If there is one thing I wish I could “teach,” or contribute to people’s lives, it is to escape the domination of the ego patterns that keep us stuck in self-defeating behaviors and attitudes. Sometimes it seems much easier to practice remembrance of God than forgetfulness of self. It is easier to teach meditation than letting go of the false self. The part of us that is self-justifying, defensive, and judgmental can sometimes be extraordinarily well-fortified.
On the spiritual path we travel through various spiritual stages. The tradition calls this sayri suluuk, the journey of the wayfarers. It is a beautiful and perilous journey. It is perilous because the untransformed ego lies in wait like a bandit ready to strip us of whatever spiritual goods we have and bring our journey to an end.

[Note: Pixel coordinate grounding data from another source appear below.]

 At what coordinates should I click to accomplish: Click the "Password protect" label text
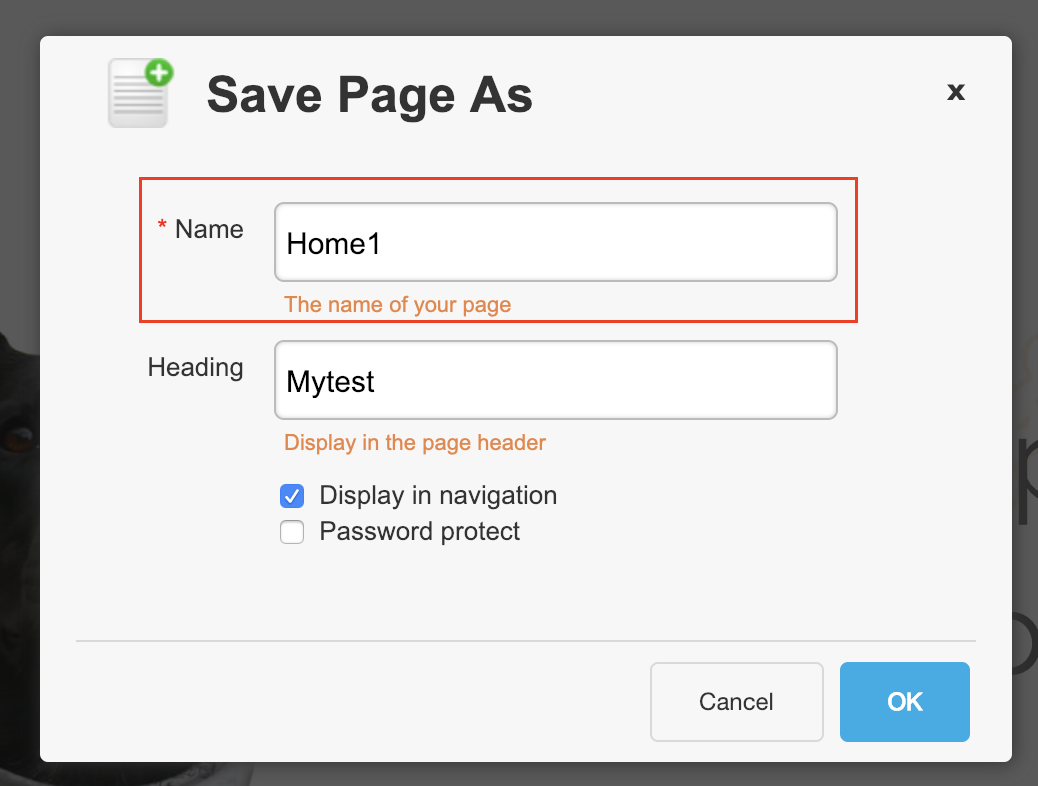420,532
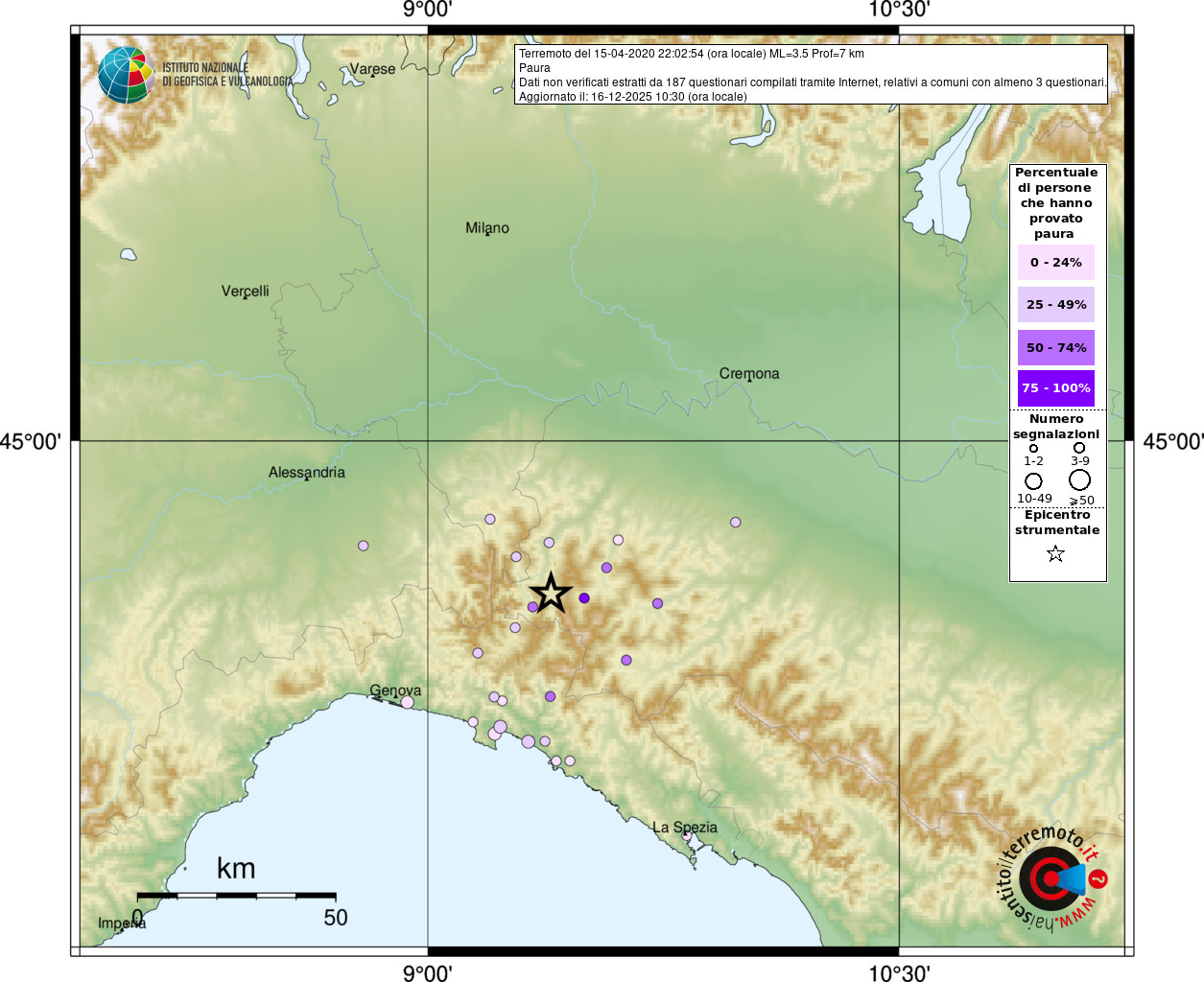The width and height of the screenshot is (1204, 982).
Task: Click the epicenter star on the map
Action: point(551,594)
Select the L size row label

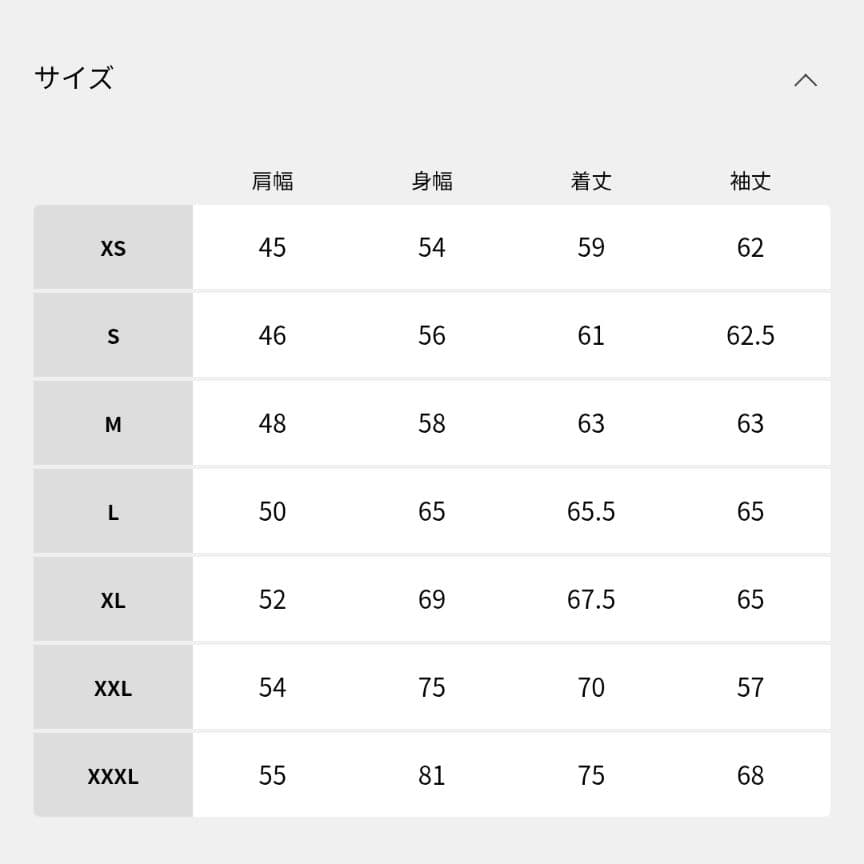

The false self purports to be our ally and protector while it is our own worst enemy. Sometimes it speaks in a subtle voice reminding us of the ways we feel unacknowledged, unsupported, unappreciated; it may feed our resentment, telling us what we are owed, or why we have not been treated fairly. On the other hand, it may also tyrannize us with self-blame, self-doubt, and insecurity, as a result of which we may try to overcompensate by fortifying our false self, criticizing others, or withdrawing from relationship. The web of negativity and self-justification can be so complex that our original essential self is buried under layers of this distorted perception and thought.
I have seen people turn their backs on love, friendship, and spiritual support because some aspect of their egoism was denied satisfaction. So convinced of its right to make demands, the false self will sabotage the soul’s best hope in order to retain control of our lives. Mevlana Rumi warns us in the strongest terms:
Surely your own wicked ego is a prowling wolf:
why are you blaming every comrade instead?
The stubborn, misguided, unquestioning ego
is a cap for a hundred bald heads.
For this reason, O poor slave, I am always saying,
“Keep a collar on the neck of this mongrel.”
Even if this dog has become a teacher, it’s still a dog:
Humble the ego, for it’s nature is harmful. . .
The entire Qur’an is a description of the viciousness of egos:
look into the Holy Book! Can’t you see?
It is an account of the egoism of those like the ancient people of Ad,
who found weapons and did their utmost to attack the prophets.
Down through time, from generation to generation,
the evil of the ego, irrepressible and unrestrained,
was the primary cause of the world’s conflagrations.